Il fatto di non aver mai pensato di voler fare questo mestiere. Non ho mai voluto essere un cantante. Tutto è capitato per caso. E questo mi ha aiutato a rimanere un ragazzo di provincia. Anzi di un paese di 8000 abitanti tra Roma e Viterbo. Sfigato sin dalla data di nascita: essendo nato il 25 dicembre tutti i compleanni li dovevo festeggiare sempre insieme alla famiglia.

Ti ha facilitato oppure no il fatto di essere nato in provincia?
Indubbiamente mi ha facilitato perché ho avuto l'opportunità di trasferirmi in una grande città e iniziare a fare piccoli lavoretti. In questo modo ho capito il valore delle differenze. Ai giovani dico sempre di viaggiare e cadere il più possibile, per potersi poi rialzare e imparare dalla vita.

E cosa sognavi di fare se non il cantante?
Ho frequentato l'Istituto d'arte. Avrei voluto fare l'architetto o il desiner. Non mi hanno preso al test di ingresso all'Università. Ci sono rimasto malissimo. Poi mi sono iscritto a lingue e letterature straniere. Dopo 6 mesi mi hanno chiamato da X-Factor. I miei provini erano piaciuti. Da lì è iniziato tutto.

E oggi sei uno che con un nuovo singolo - "Sai che" - riesce a raccogliere 1 milione di visualizzazioni dopo solo due giorni su youtube. Cosa rappresentano per te questi numeri?
Non ho mai capito niente di matematica. Di fronte ai numeri mi fermo. E vorrei rimanere sempre così, inconsapevole. Preferisco restare un po' tra le nuvole. Non mi sarei mai immaginato che un mio video potesse raccogliere così tante visualizzazioni. Ancora adesso faccio fatica a crederci.
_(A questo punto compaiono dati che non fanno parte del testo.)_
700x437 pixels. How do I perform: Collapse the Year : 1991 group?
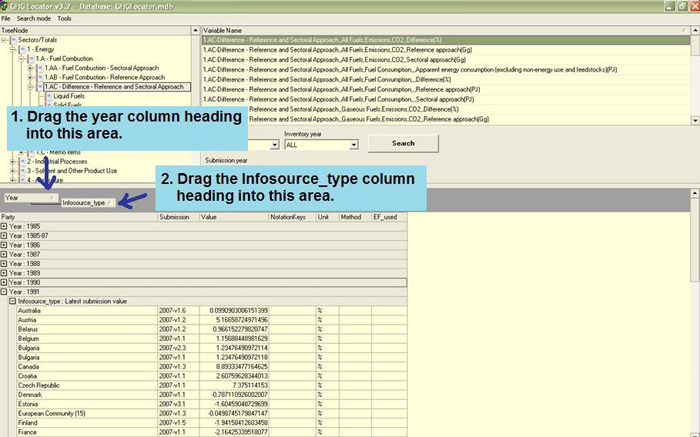pos(4,292)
A che età ti sei reso conto di avere un dono?
Da bambino mia madre mi aveva obbligato a prendere delle lezioni di piano. Ho fatto pochi mesi ma sono scappato. Lo stesso è successo per il corso di chitarra. Poi ad un certo punto, esibendomi con gli amici, mi dissero che tutto sommato non ero male a cantare. Dico sempre di essere un impiegato della musica. Quando lei chiama io vado.

Nella tua infanzia solitaria, qual è stata la canzone che ti ha aiutato a superare momenti di difficoltà?
Ogni volta che vedo i miei fans piangere davanti al palco penso a me, quando a Roma, in macchina alle 3 di notte, ascoltavo Ivano Fossati. Mi davo delle pugnalate nell'anima. Ammiravo la sua poesia. Le sue parole mi arrivavano come macigni. Erano sassate.

Ti ascolti in radio?
Mai. Non amo molto ascoltarmi. Sono un perfezionista cronico e non sono mai soddisfatto del risultato finale. Ti racconterò un episodio divertente. Qualche mese fa ero sul taxi. Dalla radio esce una mia canzone. Il taxista, che non mi aveva riconosciuto, ha cambiato canale disgustato. Ho provato un senso di sollievo.

Chi è la prima persona a cui fai ascoltare una tua canzone?
Una delle prime è mia nonna. Per lei io sono il nipote che lava i piatti. Nella mia famiglia le donne stanno a tavola e gli uomini lavano i piatti. Il suo voto non è mai 10. Al massimo 9 e mezzo. Ed è un voto alto solo perché sa che registro in video il suo giudizio, altrimenti mi darebbe tranquillamente un 7.

Come vivi i social e soprattutto leggi le critiche su internet?
Li vivo come credo sia giusto viverli. Per me sono canali mediatici per parlare del mio lavoro. Per arrivare alla gente. Non amo la morbosità. Leggo solo i commenti negativi. A volte mi abbattono ma la sensazione dura poco. In fondo vanno bene pure le critiche. Mia nonna mi dice sempre "nemmeno Cristo piaceva a tutti". Una frase che me sono sempre portato appresso sin da piccolo, quando guardandomi allo specchio mi vedevo brutto, col naso grande, e mi sentivo uscito da un quadro di Picasso.